Są takie miejsca do ktorych chciałoby sie wrócic jescze raz i na pewno należy
do nich Kordoba. Skromne, lecz bezpretensjonalne miasto zachwyciło nas
wszystkich. I każdy z nas znalazł tu coś dla siebie. Nie była to jednak miłość
od pierwszego wejrzenia i początek był raczej trudny kiedy to przyjechaliśmy pod wieczór i trafiliśmy prosto na procesję, która całkowicie
zablokowała centrum miasta gdzie mieliśmy hotel. Na szczęscie dzięki uprzejmości
lokalnej policji( Maciek do dzisiaj wspomina śliczną polcjantkę z “frenchem” na
paznokciach), która wyprowadziła nas z gmatwaniny waskich uliczek prosto na
parking poza centrum skąd piechotą dotarliśmy do hotelu. Upajając się delikatną
wonią kwitnacych pomarańczy podziwialiśmy po drodze najpiękniejszy meczet na Półwyspie
Iberyjskim-Mezquita, który w blasku księżyca robił niesamowite wrazenie. Gdy
dotarliśmy do celu okazało się, że mieszkamy w pięknym hotelu w samym sercu
miasta “z widokiem” na wyszukane patia. Jeszcze wieczorem, po połozeniu dzieci spac w trybie
“zmianowym” poszlismy zwiedzic okolicę- czytaj lokalne bary tapas. I jakoś tak nogi same nas poniosły
do baru o tajemniczej nazwie “ Los palcos”. To rzeczywiście los-przeznaczenie nas
przygnało do tego lokalu, w którym to okazało sie, że dają najlepsze tapas i
sangrię w całej Andaluzji.

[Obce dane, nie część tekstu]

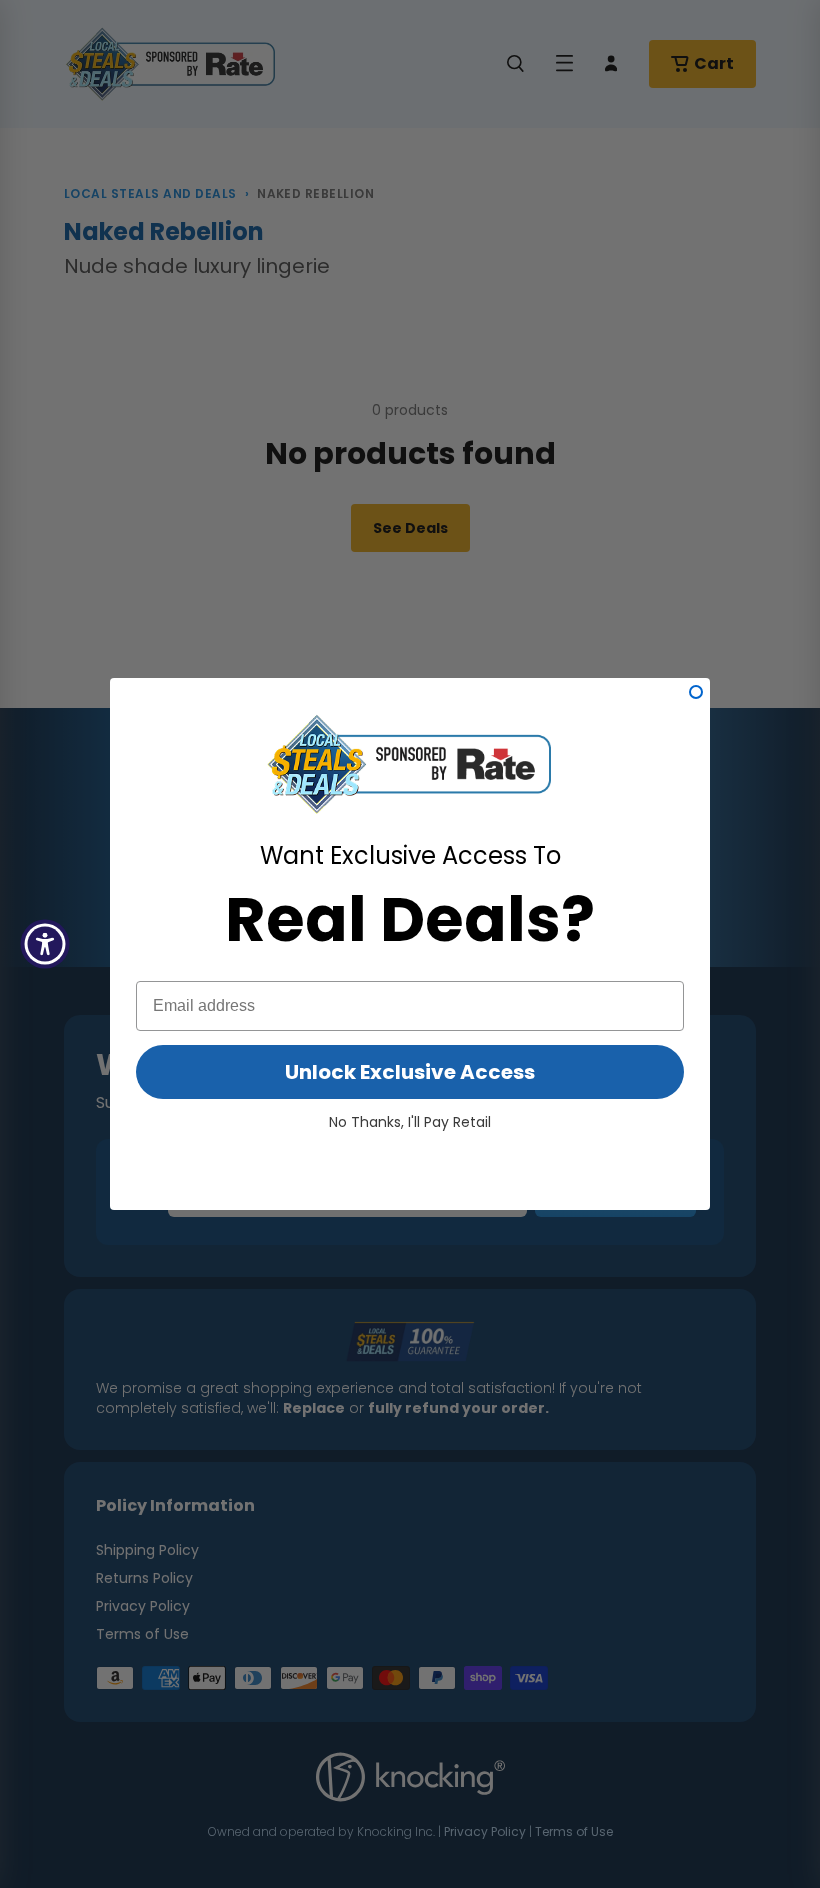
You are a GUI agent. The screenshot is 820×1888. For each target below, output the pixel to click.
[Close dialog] (696, 692)
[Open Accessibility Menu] (45, 944)
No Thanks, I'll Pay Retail (410, 1122)
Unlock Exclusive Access (410, 1072)
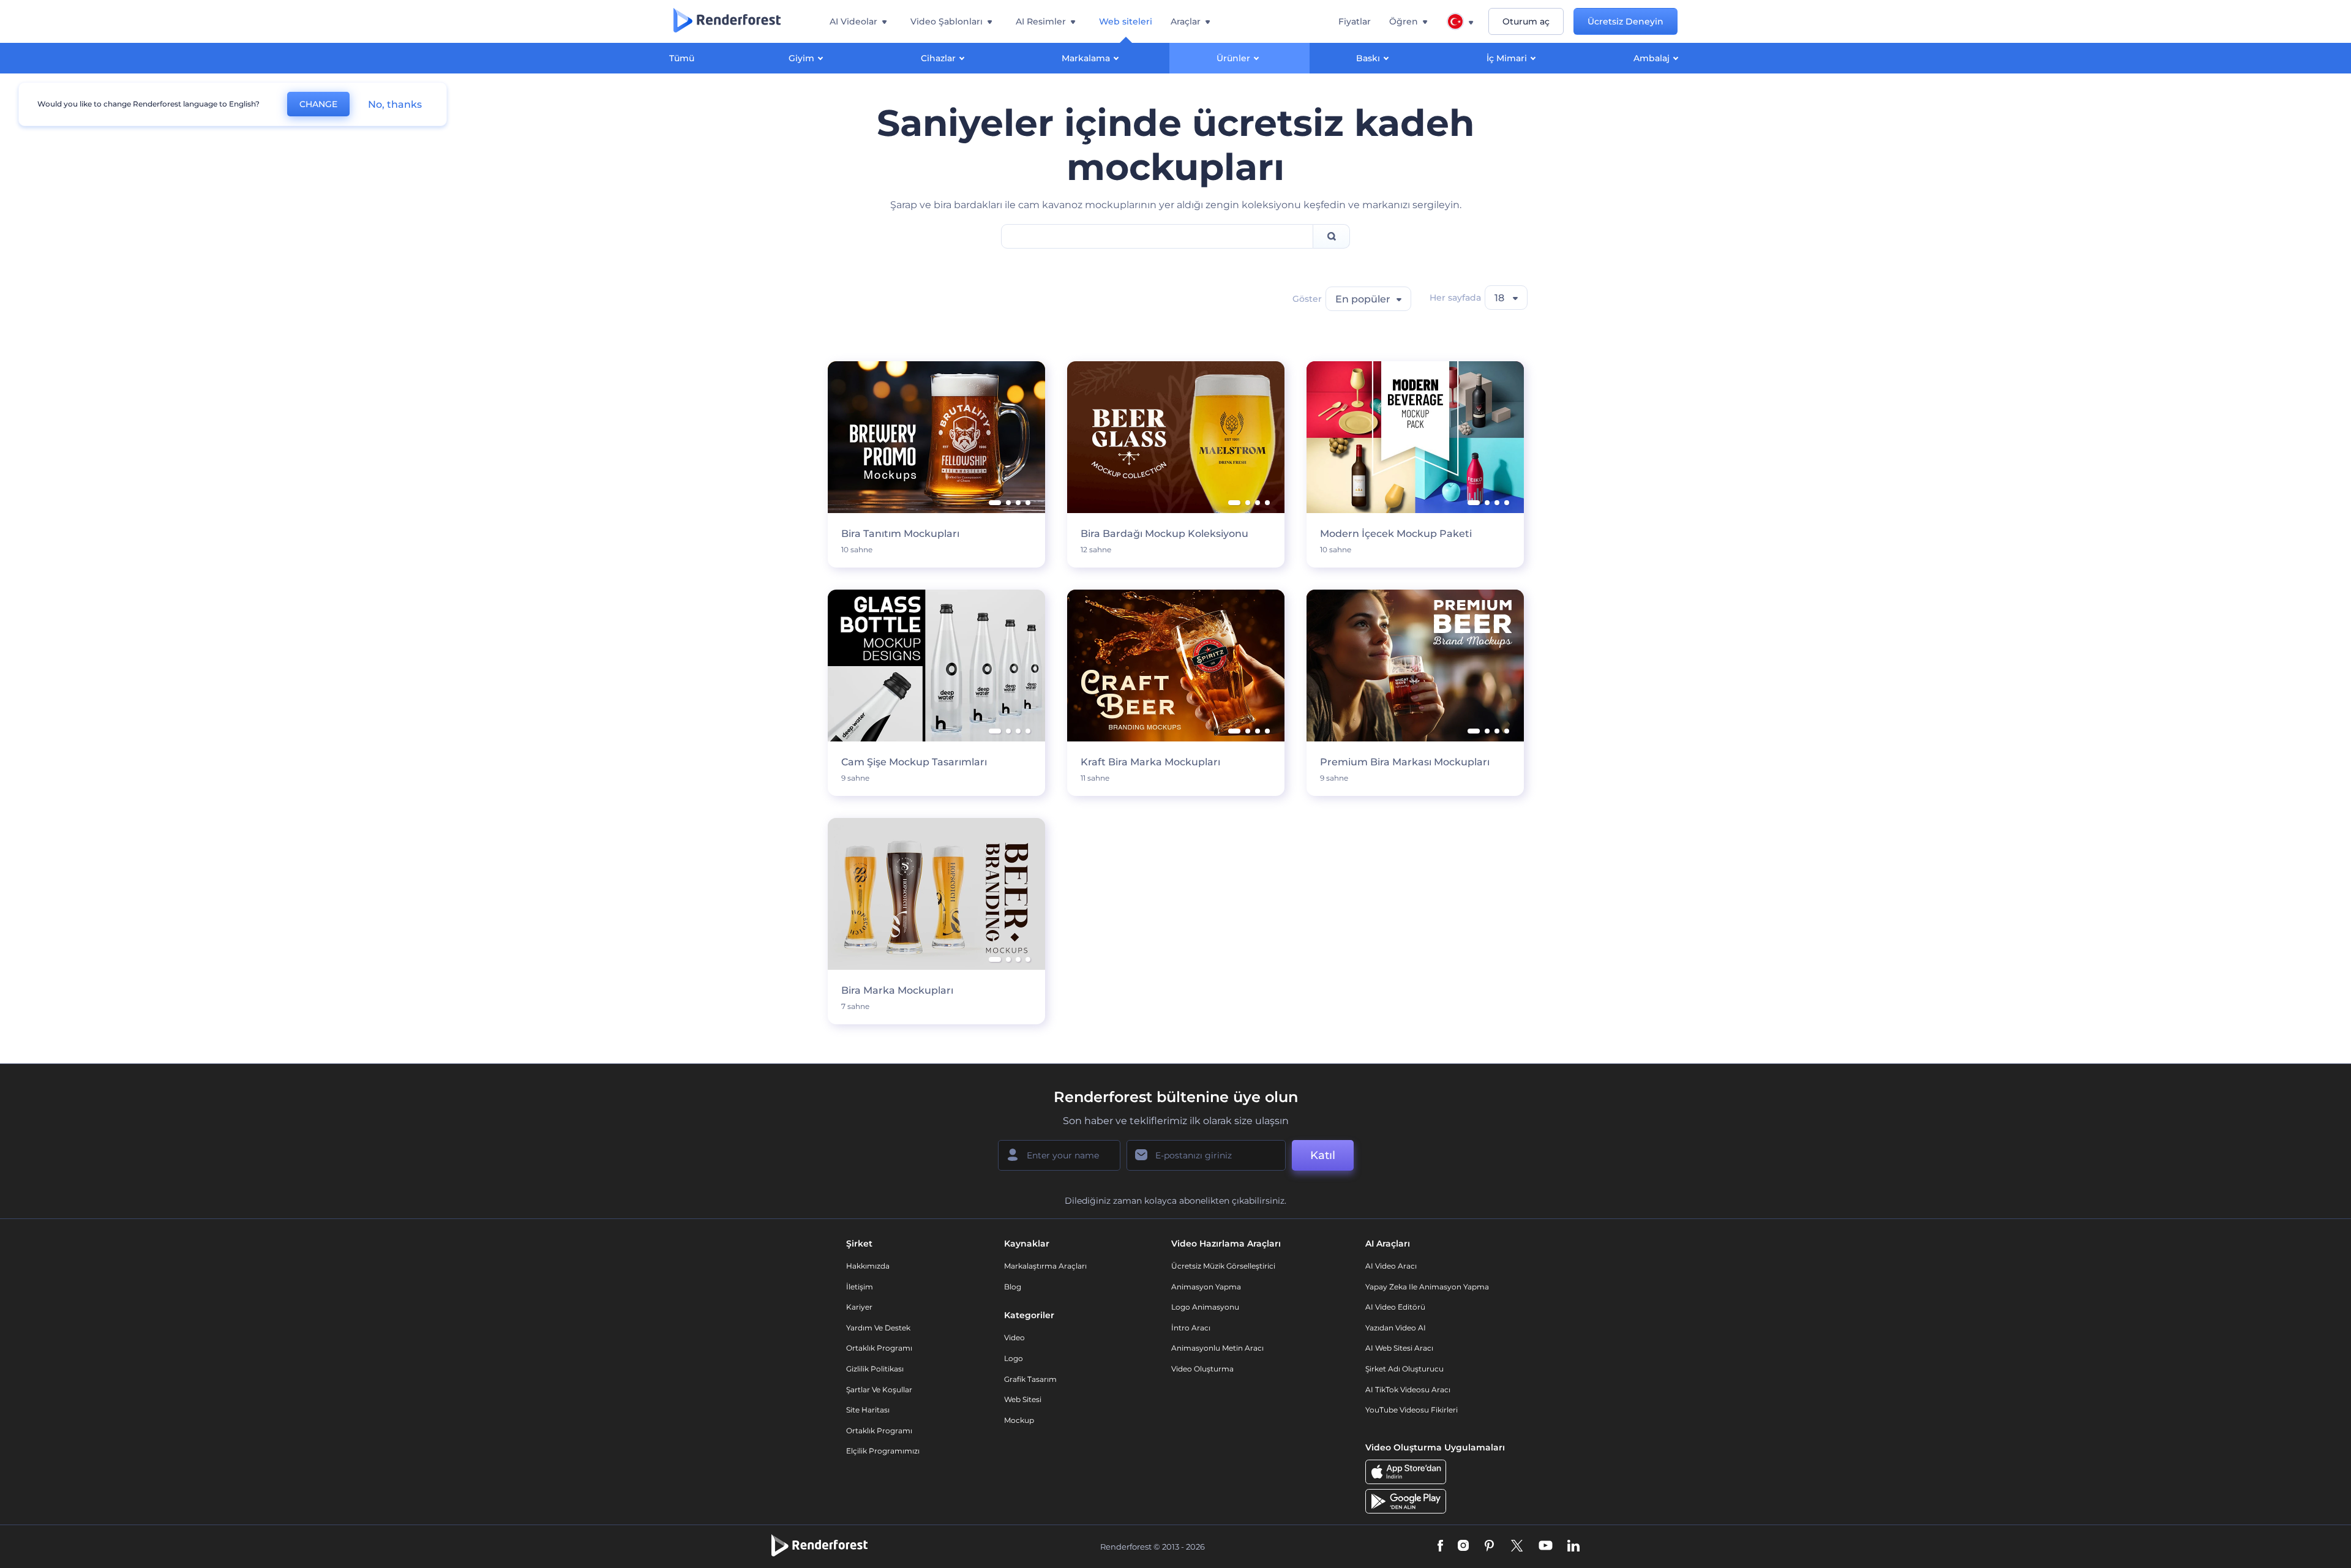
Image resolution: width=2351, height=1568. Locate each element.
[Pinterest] (1489, 1547)
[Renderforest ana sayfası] (727, 21)
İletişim (859, 1286)
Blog (1012, 1286)
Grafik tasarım (1030, 1379)
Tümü (681, 58)
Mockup (1019, 1420)
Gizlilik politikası (875, 1368)
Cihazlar (938, 58)
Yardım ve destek (878, 1327)
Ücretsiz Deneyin (1625, 21)
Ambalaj (1651, 58)
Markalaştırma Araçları (1045, 1265)
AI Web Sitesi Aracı (1399, 1347)
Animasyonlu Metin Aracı (1217, 1347)
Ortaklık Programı (879, 1347)
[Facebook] (1440, 1547)
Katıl (1322, 1155)
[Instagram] (1463, 1547)
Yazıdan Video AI (1395, 1327)
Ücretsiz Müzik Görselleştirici (1223, 1265)
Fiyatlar (1354, 21)
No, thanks (395, 104)
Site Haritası (868, 1409)
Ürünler (1233, 58)
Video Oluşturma (1202, 1368)
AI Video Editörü (1395, 1306)
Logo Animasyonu (1205, 1306)
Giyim (801, 58)
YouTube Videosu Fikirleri (1411, 1409)
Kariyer (859, 1306)
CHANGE (318, 104)
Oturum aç (1526, 21)
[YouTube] (1546, 1547)
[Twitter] (1517, 1547)
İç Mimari (1507, 58)
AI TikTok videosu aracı (1407, 1389)
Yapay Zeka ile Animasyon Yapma (1427, 1286)
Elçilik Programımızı (883, 1450)
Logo (1013, 1358)
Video (1014, 1337)
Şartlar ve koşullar (879, 1389)
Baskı (1368, 58)
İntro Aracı (1190, 1327)
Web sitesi (1022, 1399)
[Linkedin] (1573, 1547)
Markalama (1086, 58)
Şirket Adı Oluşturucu (1404, 1368)
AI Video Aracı (1391, 1265)
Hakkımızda (868, 1265)
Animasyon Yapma (1206, 1286)
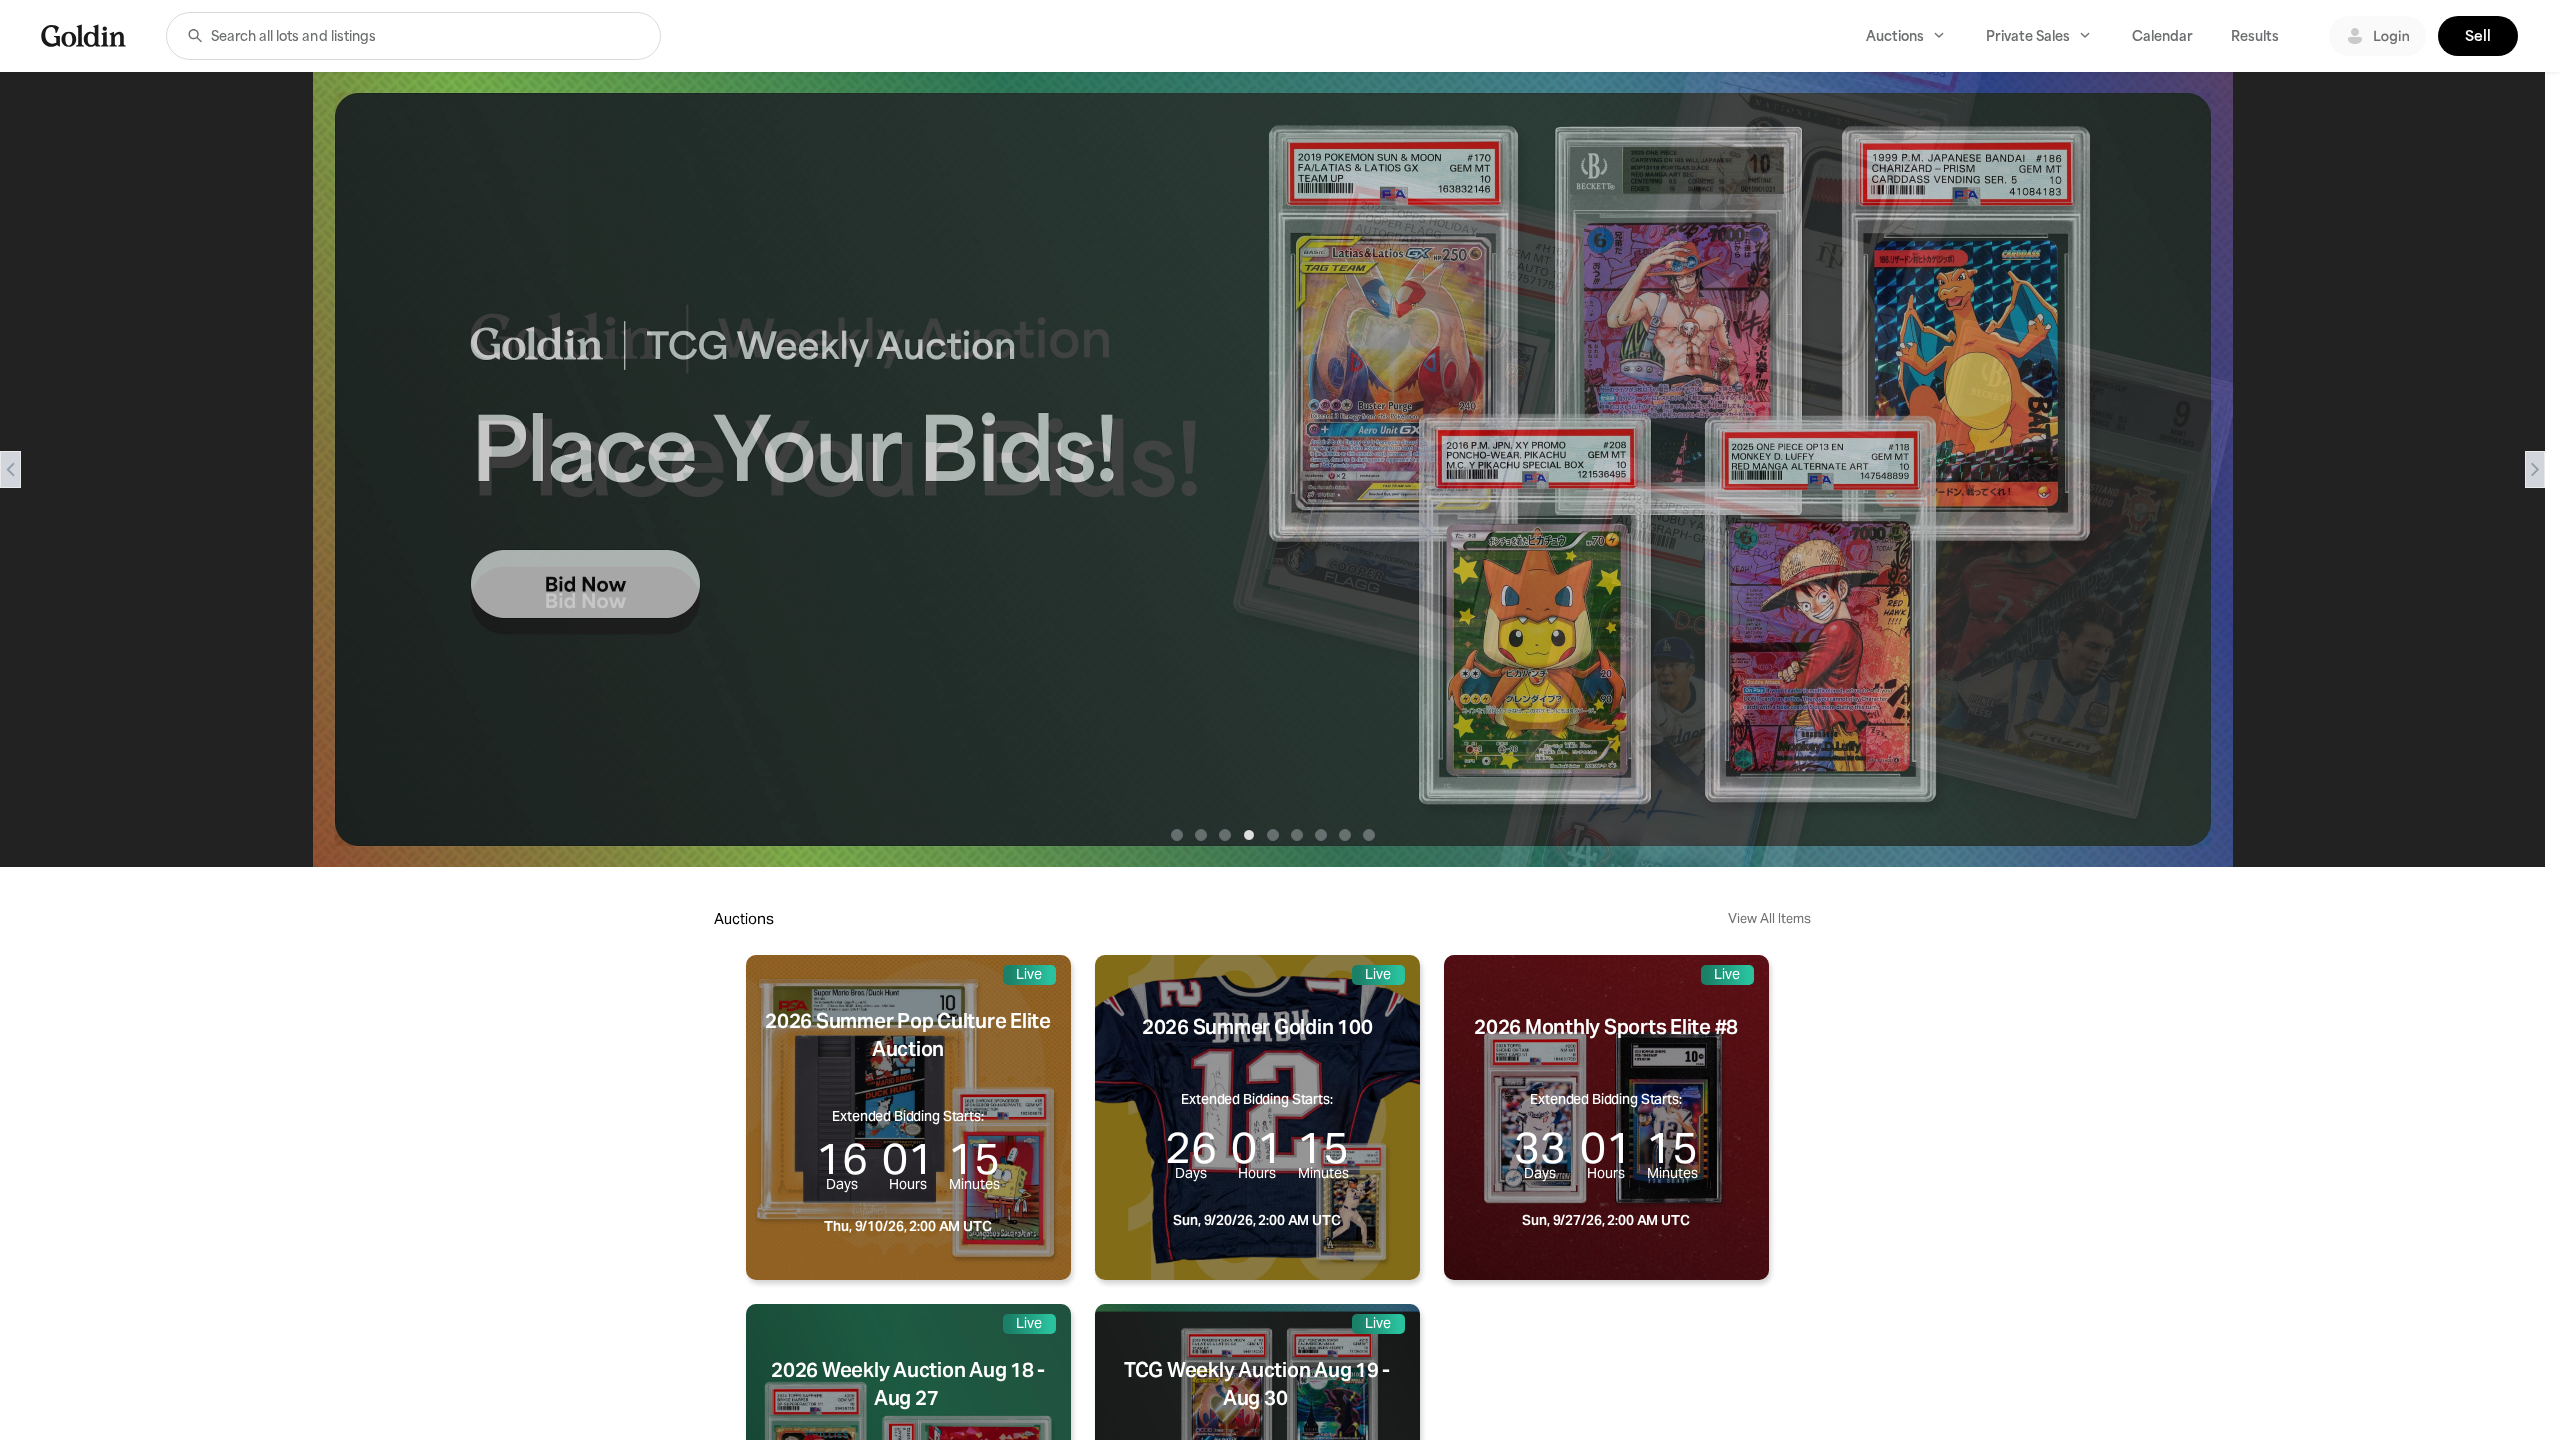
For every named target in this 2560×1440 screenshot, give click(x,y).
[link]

I te oliwki...(specjalnie nacinane, trzymane w
zaprawie czosnkowej) po prostu ”palcos” lizac! Na drugi dzień po pysznym śniadaniu
i “prasówce” z kawą pożegnaliśmy z żalem nasz hotel i ruszyliśmy w kierunku
meczetu, mijajac po drodze nasze “Los palcos” z mocnym postanowieniem, że
przyjdziemy tu w porze obiadowej. Za dnia Mezquita robi jeszcze wieksze
wrazenie i to już od progu- “Przypominajacy wnętrze namiotu las podpór,
przywodzi na myśl pustynie“. Taka wielka liczba kolumn miała podobno optycznie
powiększyć wnętrze meczetu. Kiedy na chwilę
z kadru znikneli turyści miałam
wrazenie, że czas się ztrzymał i słyszę
głos imama przewodzącego modłom. Środkową część świątyni zajmuje renesansowa
katedra wzniesiona 300 lat po rekonkwiście. Karol V, który zlecił budowlę tejże,
po jej zakonczeniu zrozumiał podobno swój błąd I miał powiedzieć do członków
kapituły ”Stworzyliście coś, co mógł wznieść ktokolwiek, w dowolnym miejscu na świecie,
a zniszczyliście coś całkowicie wyjatkowego”. Po takich duchowych przeżyciach
z przyjemnością udaliśmy się do naszego baru na obiecane tapas, mijajac po
drodze przepiękne patia, które sa podobno prawdziwą dumą Kordoby, a władze
miasta co roku w maju organizuja “Festiwal patiów”. W “Los palcos” kelnerzy
przywitali nas jak starych znajomych proponujac nam od razu sangrie:) i
oliwki...Tym razem przenieśliśmy się na patio i tam rozkoszowaliśmy sie “boskimi
tapas”. Nie wiem czy to magia tego miejsca, ale dziewczynki też czuły sie tam
wysmienicie. Pola
po zwiedzeniu wszystkich zakamarków i obfotografowaniu obsługi (łącznie z
szefem kuchni) usiadła grzecznie do jedzenia, a Lena ćwiczyła “sztuke uwodzenia”
i czarowała uśmiechem wszystkich kelnerów.